The information in this press release related to Incryptex was provided to ICON by Incryptex.
This press release contains forward-looking statements and information regarding, among other things, the terms of the proposed Amalgamation, financings, corporate restructurings, deadlines, regulatory and shareholder approvals and other matters. Forward-looking statements and information can also identified by terms such as “may”, “should”, “anticipate”, “expects” and similar expressions. The reader is cautioned that assumptions used in the preparation of these forward-looking statements and information may prove to be incorrect. Events or circumstances may cause actual results to differ materially from those predicted, as a result of numerous known and unknown risks, uncertainties, and other factors, many of which are beyond the control of Icon. The reader is cautioned not to place undue reliance on any forward-looking statements or information. Such statements or information, although considered reasonable by management at the time of preparation, may prove to be incorrect and actual results may differ materially from those anticipated. Forward-looking statements and information contained in this press release are expressly qualified by this cautionary statement.
The forward-looking statements and information contained in this press release are made as of the date of this press release, and Icon does not undertake any obligation to update publicly or to revise any of the included forward-looking statements or information, whether as a result of new information, future events or otherwise, except as expressly required by law.
THIS PRESS RELEASE, REQUIRED BY APPLICABLE CANADIAN LAWS, IS NOT FOR DISTRIBUTION TO U.S. NEWS SERVICES OR FOR DISSEMINATION IN THE UNITED STATES, AND DOES NOT CONSTITUTE AN OFFER TO SELL OR A SOLICITATION OF AN OFFER TO SELL ANY OF THE SECURITIES DESCRIBED HEREIN IN THE UNITED STATES. THESE SECURITIES HAVE NOT BEEN, AND WILL NOT BE, REGISTERED UNDER THE UNITED STATES SECURITIES ACT OF 1933, AS AMENDED, OR ANY STATE SECURITIES LAWS, AND MAY NOT BE OFFERED OR SOLD IN THE UNITED STATES OR TO U.S. PERSONS UNLESS REGISTERED OR EXEMPT THEREFROM.
Investors are cautioned that, except as disclosed in the Management Information Circular to be prepared in connection with the transaction, any information released or received with respect to the Reverse Takeover and Amalgamation may not be accurate or complete and should not be relied upon.

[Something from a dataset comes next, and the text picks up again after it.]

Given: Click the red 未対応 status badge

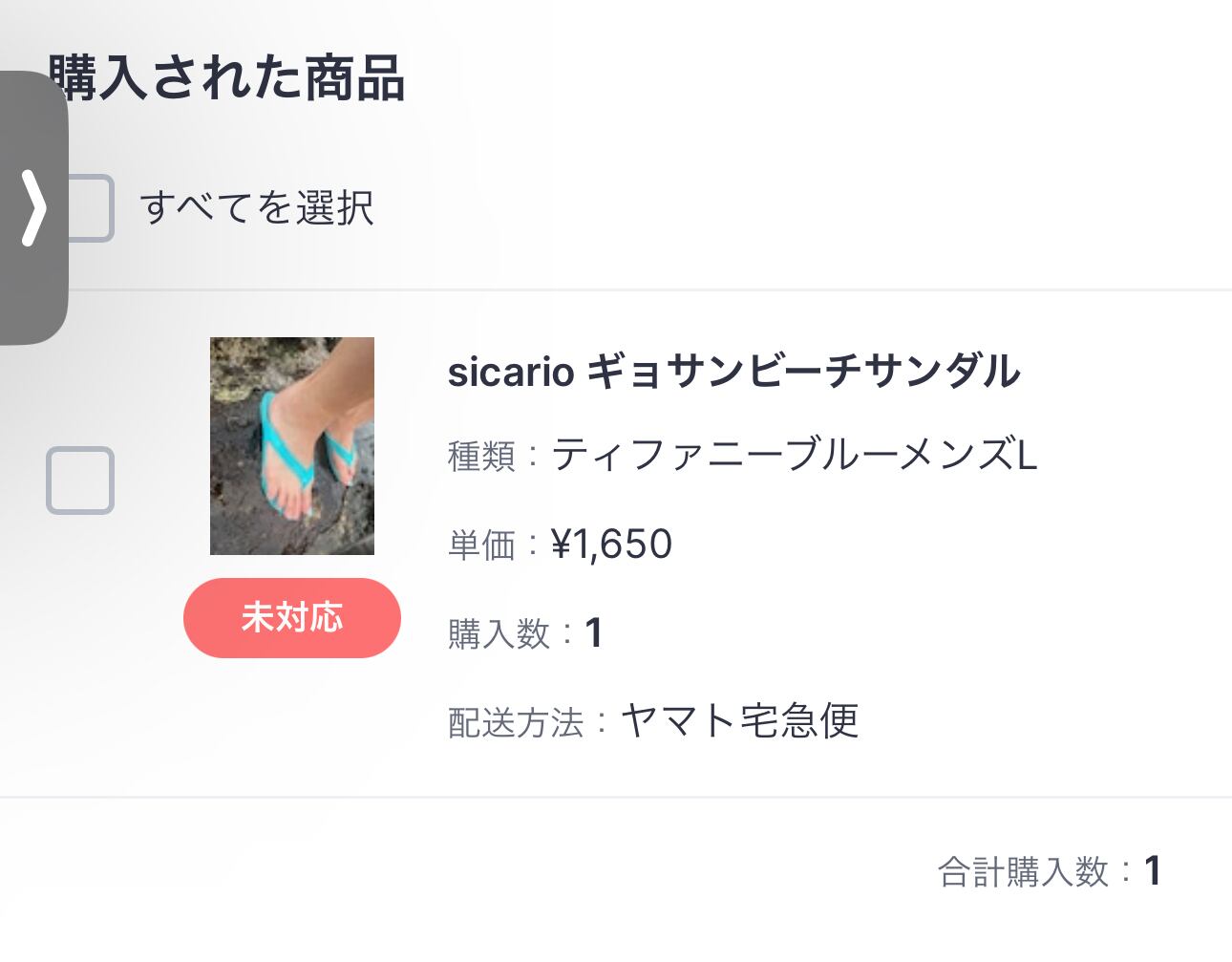Looking at the screenshot, I should pos(292,618).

Trading in the securities of Icon Exploration Inc. should be considered highly speculative.
The TSX Venture Exchange has in no way passed upon the merits of the proposed transaction and has neither approved nor disapproved the contents of this press release.
THIS PRESS RELEASE IS NOT FOR DISSEMINATION IN THE UNITED STATES OR FOR DISTRIBUTION TO U.S. NEWSWIRE SERVICES AND DOES NOT CONSTITUTE AN OFFER TO SELL OR THE SOLICITATION OF AN OFFER TO BUY ANY OF THE SECURITIES DESCRIBED HEREIN.